# Correlation

Correlation is the measure of the relationship between two entites or variables.  
Two entitites/variables are said to have positive corellation if both entities/varibles either:  
   1) increase with time  
   2) Decrease with time  
The brightness of a lightbulb is positively correlated to the amount of power supplied to the lightbulb.  
Two entitites/variables are said to have positive corellation if both entities/varibles move in opposite directions with time.  
Number of games played on the a phone is negatively correlated to battery life.  
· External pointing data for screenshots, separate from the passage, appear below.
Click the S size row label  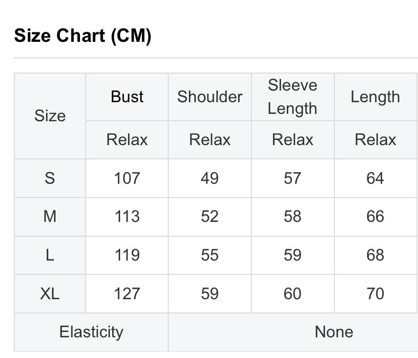tap(50, 178)
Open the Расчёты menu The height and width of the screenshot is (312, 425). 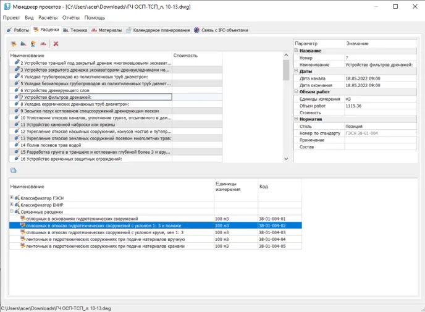pyautogui.click(x=48, y=18)
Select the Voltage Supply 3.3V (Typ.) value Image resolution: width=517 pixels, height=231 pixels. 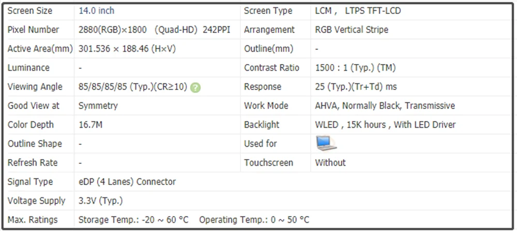(100, 201)
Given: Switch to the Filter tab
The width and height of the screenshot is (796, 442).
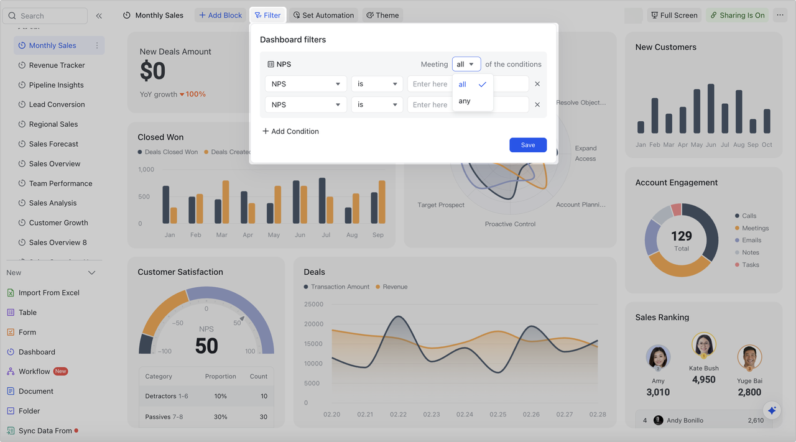Looking at the screenshot, I should click(268, 14).
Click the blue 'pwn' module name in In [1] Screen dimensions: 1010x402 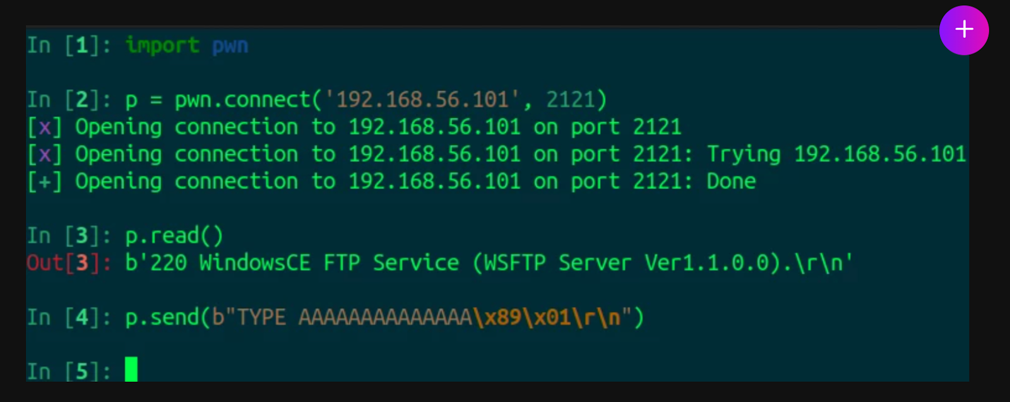point(230,47)
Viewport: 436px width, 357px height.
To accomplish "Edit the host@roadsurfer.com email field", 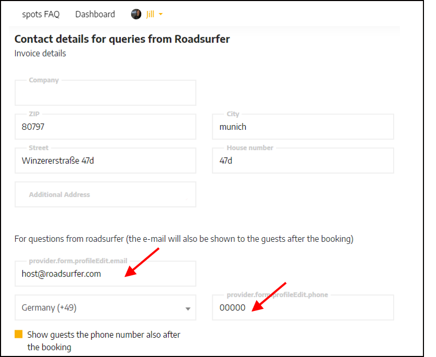I will pyautogui.click(x=106, y=274).
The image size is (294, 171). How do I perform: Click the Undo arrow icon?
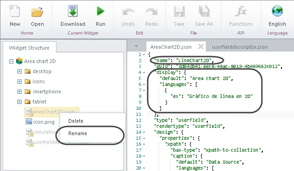[128, 12]
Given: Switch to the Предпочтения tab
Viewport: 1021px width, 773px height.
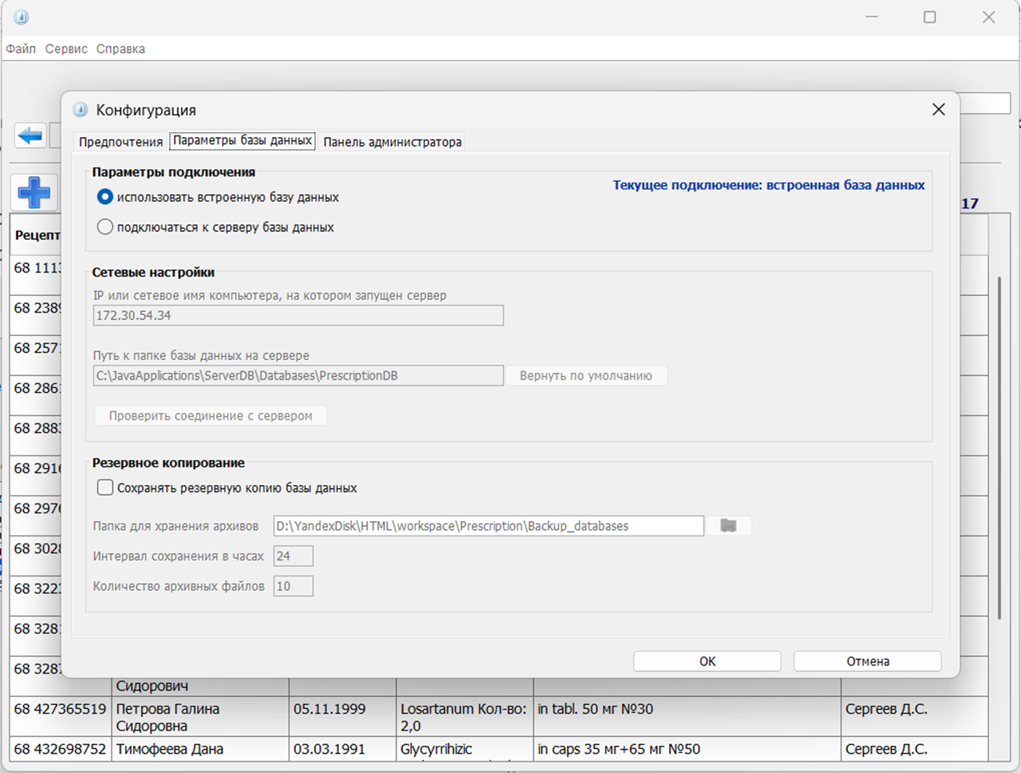Looking at the screenshot, I should coord(120,142).
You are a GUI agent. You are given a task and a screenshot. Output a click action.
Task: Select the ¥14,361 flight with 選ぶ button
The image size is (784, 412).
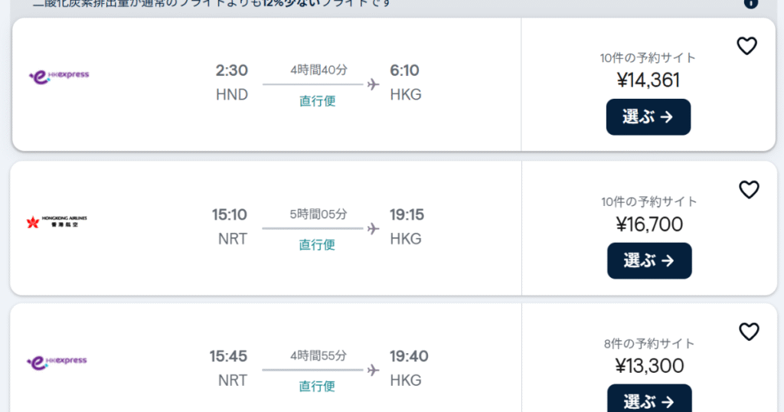coord(648,117)
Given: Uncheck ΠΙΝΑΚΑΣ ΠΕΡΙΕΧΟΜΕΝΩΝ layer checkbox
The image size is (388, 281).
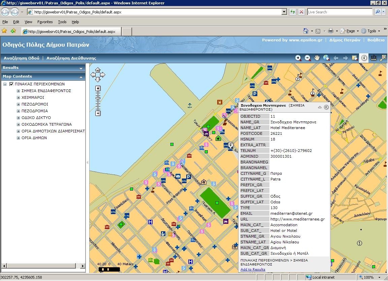Looking at the screenshot, I should coord(11,84).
A feature of correlation is direction.  
If both variables are increasing, it is referred to that as positive correlation.  
If both variables are decreasing, it is referred to that as negative correlation.  
If both variables do not appear to have discernable pattern (sattered), it is said to have no correlation.


In [None]:
import pandas as pd
import matplotlib.pyplot as pyplot
# from google.colab import files

!ls
# !rm "multichoice_call_volumes.csv"
# uploaded = files.upload()

In [None]:
# This dataset represent the number of complaints a company recieves between
# the hours of 7 a.m. to 10 p.m. from 2015-04-01 to 2018-02-18 among 
# two products they offer.
data = pd.read_csv("multichoice_call_volumes.csv")
data.tail()


In [None]:
 data.dtypes

Convert the Date column to a date object

In [None]:
data.Date = pd.to_datetime(data.Date)
data.Time = data.Time.astype(str) +  ":00"
data.dtypes

In [None]:
data.head()
# data.Time.map(type)

##Correlation Direction
Correlation between two varaible are measured by a correlation cofficient  
Correlation coefficient takes on values between -1 and +1 i.e. -1 < r < 1  

Both sign and magnitude of the correllation coefficent are important

A positive correlation implies 0 < r < 1  
A negative correlation implies -1 < r < 0  
No correlation imples r = 0

To find the correlation between the two products we use the function `pd.corr`


In [None]:
data['product_1'].corr(data['product_2'])

From the correlation coeffiecent value, we can say product_1 and product_2 have a positve correlation.

## Correlation Strength
The closer the correlation coefficient is to 1 the higher the correlation regardless of the the sign  

A perfect positive correlation implies r = ±1.  
A high or strong positive correlation implies ±0.8 < r <= ±1  
A medium positive correlation implies ±0.5 < r <= ±0.8  
A low positive correlation implies r <= ±0.4


In [None]:
data['product_1'][1:6].corr(data['product_2'][1:6])

The above correlation coefficient indicates a high positve correlation between product_1 and product_2

In [None]:
data['product_1'][6:12].corr(data['product_2'][6:12])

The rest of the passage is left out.